Esposa de Gualberto Castro valora seguir cuidando al cantante

Gundy Becker, esposa del cantante Gualberto Castro, dijo que no puede darse el lujo de claudicar y dejar de asistir al hospital donde se encuentra internado el cantante desde hace varias semanas...

Gundy Becker, esposa del cantante Gualberto Castro, dijo que no puede darse el lujo de claudicar y dejar de asistir al hospital donde se encuentra internado el cantante desde hace varias semanas, porque valora estas situaciones como parte de la vida y asegura hay cantante para rato.

Añadió que debe ser fuerte, “porque si él no se cae, yo no debo siquiera pensar en flaquear, porque la única persona que lo puede impulsar a salir de esta situación soy yo. Mi mente no piensa cuántos días llevamos y cuán cansado es esto, al contrario, lo valora como parte de la vida”.

Admitió que no ha sido fácil estar día y noche en el hospital; sin embargo, aceptó que ella y Gualberto son un binomio inseparable.

“No es el momento, hay cantante para muchos años más y religiosamente siempre que salgo de casa pongo mi vida y la de Gualberto en las manos de Dios.

“No desayuno, ni como a mis horas, sino cuando puedo y lo que haya; pero siempre como algo; aunque debo decirte que todas las mañanas sin falta ingiero vitaminas para empezar el día con algo en el estómago.

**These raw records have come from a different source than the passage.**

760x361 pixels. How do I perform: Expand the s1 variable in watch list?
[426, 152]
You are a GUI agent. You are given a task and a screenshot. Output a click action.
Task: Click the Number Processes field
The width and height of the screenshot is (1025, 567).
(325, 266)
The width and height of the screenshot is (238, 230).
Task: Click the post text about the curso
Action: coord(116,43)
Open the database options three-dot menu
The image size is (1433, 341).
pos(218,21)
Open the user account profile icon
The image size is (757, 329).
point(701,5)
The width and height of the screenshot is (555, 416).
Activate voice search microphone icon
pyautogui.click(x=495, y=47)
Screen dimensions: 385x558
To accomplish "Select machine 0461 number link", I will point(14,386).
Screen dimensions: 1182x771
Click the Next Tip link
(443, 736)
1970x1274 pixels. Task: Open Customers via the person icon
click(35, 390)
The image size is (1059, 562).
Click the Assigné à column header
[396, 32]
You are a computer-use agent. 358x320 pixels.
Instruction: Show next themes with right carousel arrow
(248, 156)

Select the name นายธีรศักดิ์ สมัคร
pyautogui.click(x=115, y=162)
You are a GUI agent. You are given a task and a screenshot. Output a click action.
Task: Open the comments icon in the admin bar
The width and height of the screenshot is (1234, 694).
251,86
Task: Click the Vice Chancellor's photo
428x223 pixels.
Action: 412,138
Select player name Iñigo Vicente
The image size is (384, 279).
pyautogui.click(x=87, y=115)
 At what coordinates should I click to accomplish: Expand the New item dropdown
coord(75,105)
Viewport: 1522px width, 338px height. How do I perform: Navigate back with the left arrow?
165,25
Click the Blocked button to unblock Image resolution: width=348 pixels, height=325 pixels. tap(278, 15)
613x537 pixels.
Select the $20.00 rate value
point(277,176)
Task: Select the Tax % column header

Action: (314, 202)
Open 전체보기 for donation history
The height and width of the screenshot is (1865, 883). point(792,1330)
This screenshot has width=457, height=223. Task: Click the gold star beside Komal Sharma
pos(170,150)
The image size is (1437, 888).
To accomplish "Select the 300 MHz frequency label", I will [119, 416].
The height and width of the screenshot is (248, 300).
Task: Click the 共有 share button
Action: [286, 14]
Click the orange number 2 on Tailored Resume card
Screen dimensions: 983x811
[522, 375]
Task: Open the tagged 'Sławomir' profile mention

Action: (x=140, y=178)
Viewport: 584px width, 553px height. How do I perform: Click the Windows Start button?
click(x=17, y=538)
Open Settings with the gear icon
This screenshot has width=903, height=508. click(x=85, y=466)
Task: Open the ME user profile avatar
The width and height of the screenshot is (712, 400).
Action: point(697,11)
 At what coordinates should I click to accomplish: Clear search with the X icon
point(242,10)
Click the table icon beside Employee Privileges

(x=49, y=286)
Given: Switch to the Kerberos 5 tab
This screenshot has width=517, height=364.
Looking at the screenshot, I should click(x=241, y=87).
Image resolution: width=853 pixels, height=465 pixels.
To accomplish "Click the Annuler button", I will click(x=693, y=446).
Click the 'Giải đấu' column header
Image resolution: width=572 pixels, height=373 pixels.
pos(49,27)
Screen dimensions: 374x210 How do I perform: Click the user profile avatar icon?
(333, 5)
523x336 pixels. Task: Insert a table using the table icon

Debo recalcar que el mayor suplemento alimenticio en mi vida es Gualberto Castro”.

Becker afirmó que todo pasa tan rápido que cuando llega a su casa lo único que hace es dormir, para tomar energías y recuperar.

La esposa de Gualberto Castro comentó que en ocasiones ha tenido que lidiar con los gustos espontáneos de su pareja.

“Me ha pedido que le consiga chilaquiles solos y en torta, me ha pedido le consiga tamales de dulce o verdes, y nada de eso le he cumplido por órdenes médicas, aunque sí le cumplí el capricho de probar un flan, porque lo metí de contrabando”.

Gundy explicó que siempre tiene que hacer algo: “Llego y le doy ejercicios en sus piernas y brazos, porque ha perdido masa muscular por la falta de movimiento constante, lo pongo a trabajar su mente con preguntas de la vida y la carrera, de sus amigos y de sus gustos musicales, de sus hermanos y familiares; la idea es que siempre esté pensando algo”.

Abundó que lo pone a jugar con la música, con el fin de que reconozca la voz y el nombre del cantante o el tema, y el nombre de la canción.

“La finalidad es que no piense en las condiciones en las que está y motivarlo a seguir adelante, porque lo repito, él no se cae si yo no me dejo caer, así que es mutua la ayuda para enfrentar la vida”.

Por último, Becker indicó que, a pesar de estar convaleciente, Gualberto no deja de pensar en hacer el bien.

“Hay un señor que todos los días camina en el parque cercano a la casa y sufre de Parkinson, y Gualberto y yo siempre le llevamos algo.

“Y ahora que está en el hospital me ha pedido que no deje de ayudar a esa persona de la tercera edad, lo que demuestra que la generosidad y la humildad de Gualberto no tienen precio”, finalizó.